Document segment:

▼

B. The legislature finds that the most effective infrastructure and service delivery occurs when communities that share common needs voluntarily cooperate to develop solutions tailored to their specific circumstances, and that such cooperation is most effective when legislative districts are small enough to align with communities of interest.
C. Any county, municipality, special district, or tribal government may enter into intergovernmental agreements with any other such entities to form voluntary coalitions for the purpose of planning, funding, constructing, operating, or maintaining infrastructure or services of common benefit, including but not limited to:
1. Water supply, storage, and delivery systems
2. Broadband and telecommunications networks
3. Transportation corridors and transit systems
4. Energy generation and transmission
5. Health care facilities and services
6. Emergency services and mutual aid
7. Educational programs and facilities
8. Any other infrastructure or service deemed by the coalition to serve the common interest of its members
D. The state shall not mandate participation in any such coalition, nor shall the state require any local government to fund or support a coalition project from which it does not directly benefit.

▲

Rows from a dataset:
▼

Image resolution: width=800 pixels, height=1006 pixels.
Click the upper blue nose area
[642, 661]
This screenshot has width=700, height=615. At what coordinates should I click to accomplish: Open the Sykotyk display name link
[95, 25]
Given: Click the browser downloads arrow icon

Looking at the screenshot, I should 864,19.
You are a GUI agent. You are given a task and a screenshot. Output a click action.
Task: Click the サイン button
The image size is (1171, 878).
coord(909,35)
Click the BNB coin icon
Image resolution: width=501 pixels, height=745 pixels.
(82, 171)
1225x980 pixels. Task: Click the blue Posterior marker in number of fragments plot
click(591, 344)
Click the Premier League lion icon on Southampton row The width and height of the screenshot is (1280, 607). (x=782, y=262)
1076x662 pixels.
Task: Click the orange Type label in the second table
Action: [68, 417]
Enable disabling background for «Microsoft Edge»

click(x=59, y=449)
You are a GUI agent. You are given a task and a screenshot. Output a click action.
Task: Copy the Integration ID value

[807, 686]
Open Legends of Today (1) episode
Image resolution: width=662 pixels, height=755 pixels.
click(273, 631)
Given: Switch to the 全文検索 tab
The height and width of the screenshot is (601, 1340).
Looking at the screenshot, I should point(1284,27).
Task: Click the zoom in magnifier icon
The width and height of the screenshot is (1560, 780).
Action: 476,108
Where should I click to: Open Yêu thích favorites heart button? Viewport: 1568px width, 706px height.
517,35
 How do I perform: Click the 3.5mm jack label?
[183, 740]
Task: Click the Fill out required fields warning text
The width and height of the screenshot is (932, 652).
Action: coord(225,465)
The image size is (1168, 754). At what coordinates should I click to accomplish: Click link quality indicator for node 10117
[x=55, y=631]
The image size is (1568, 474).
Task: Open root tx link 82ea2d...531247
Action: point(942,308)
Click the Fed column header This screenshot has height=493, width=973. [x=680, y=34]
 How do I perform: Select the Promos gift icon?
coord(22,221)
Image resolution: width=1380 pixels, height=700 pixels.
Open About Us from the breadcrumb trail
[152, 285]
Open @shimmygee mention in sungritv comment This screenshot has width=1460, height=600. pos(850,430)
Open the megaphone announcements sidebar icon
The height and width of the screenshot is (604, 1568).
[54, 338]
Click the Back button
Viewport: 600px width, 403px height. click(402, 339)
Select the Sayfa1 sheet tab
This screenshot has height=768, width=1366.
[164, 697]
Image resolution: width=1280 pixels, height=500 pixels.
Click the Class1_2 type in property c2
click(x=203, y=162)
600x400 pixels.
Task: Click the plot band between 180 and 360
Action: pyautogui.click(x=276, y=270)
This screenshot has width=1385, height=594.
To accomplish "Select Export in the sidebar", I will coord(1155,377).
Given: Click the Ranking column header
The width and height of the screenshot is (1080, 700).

▲

Tasks:
(1) For each statement, say yes or no to whether the legislative passage supports it, and quote the words that decide it. (a) The state may require a local government to join a coalition. (b) A tribal government may enter into intergovernmental agreements. (c) Broadband networks are one of the listed kinds of infrastructure or services.
(2) In the rows from the line containing "Given: Click the Ranking column header" through the end of the rows, substitute "Rating" for "Ranking" and give back only those lines.
These rows have no connection to the legislative passage.

The replies:
(1)
(a) No: "The state shall not mandate participation in any such coalition"
(b) Yes: "Any county, municipality, special district, or tribal government may enter into intergovernmental agreements"
(c) Yes: "Broadband and telecommunications networks"

(2)
Given: Click the Rating column header
The width and height of the screenshot is (1080, 700).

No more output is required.